Friday, February 23, 2018

The Supreme Court Prepares To Crush Public Employee Unions

Today’s NYTimes has an article examining the case of Janus v. AFSCME, to be argued before the Supreme Court next Monday. “A Supreme Court Showdown Could Shrink Unions’ Power,”  https://www.nytimes.com/2018/02/22/us/politics/supreme-court-unions.html This post offers a perspective on how the very conservative five-member majority uses a case like this to reach its ideological goals, in the process corrupting the First Amendment and weakening the Court's legitimacy.

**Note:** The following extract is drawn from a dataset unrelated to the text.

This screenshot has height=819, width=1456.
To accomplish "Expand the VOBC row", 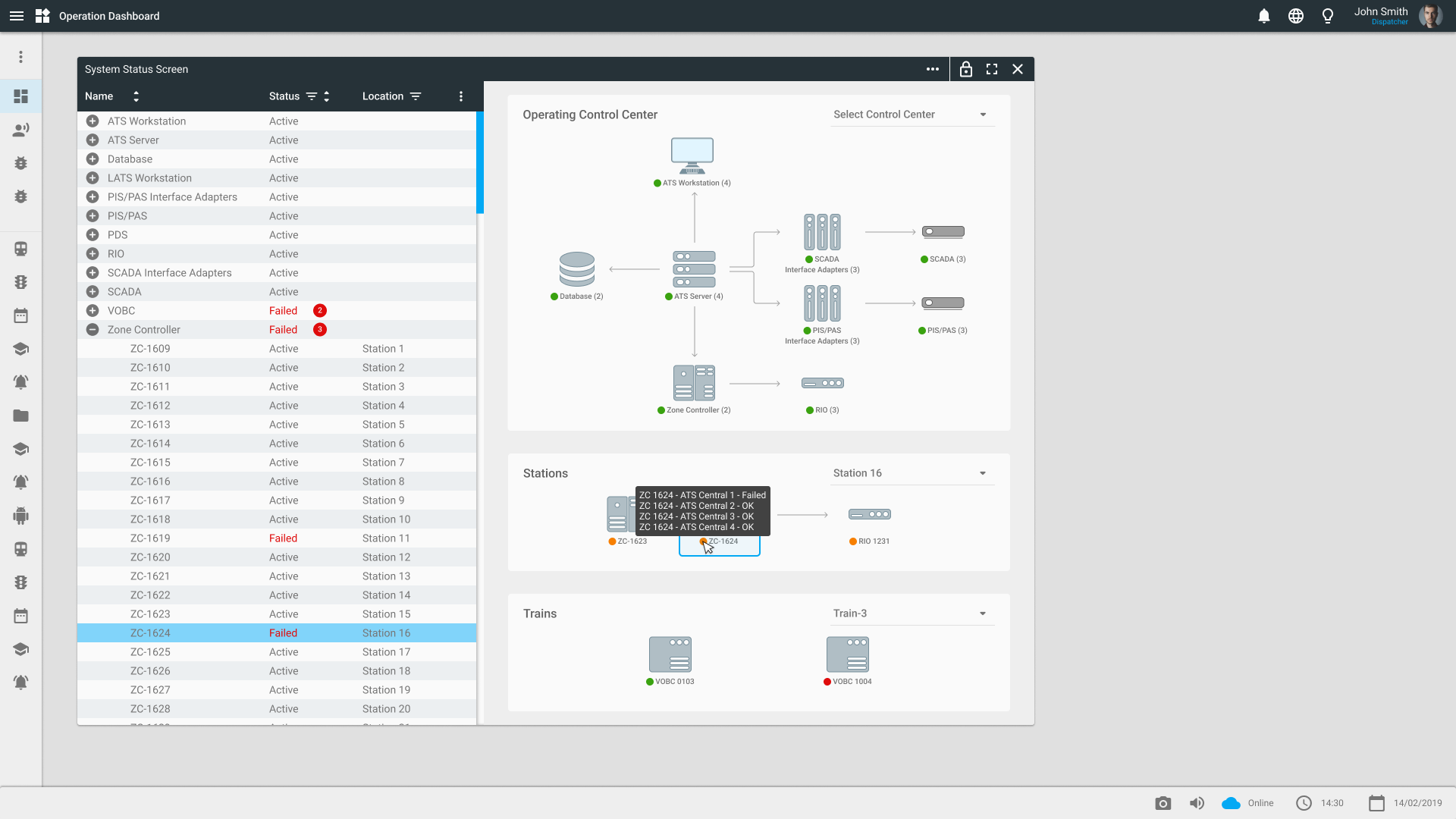I will click(93, 311).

The petitioner, supported by the U.S. government as an amicus, asks the Court to overturn precedent from 1977 and prohibit public employee unions from requiring non-members, whose interests unions represent along with members when bargaining with government, from paying fees covering the cost of representation. The case rests on the Free Speech clause of the First Amendment; the petitioner claims that by forcing him to pay the union to represent him, he is compelled to support union bargaining positions with which he does not agree. As the article notes, a favorable ruling will seriously erode if not destroy many public employee unions. A similar 2016 case led to a 4-4 deadlock, because Justice Scalia died before the decision was issued. With Justice Gorsuch filling that seat, a ruling for the petitioner seems likely.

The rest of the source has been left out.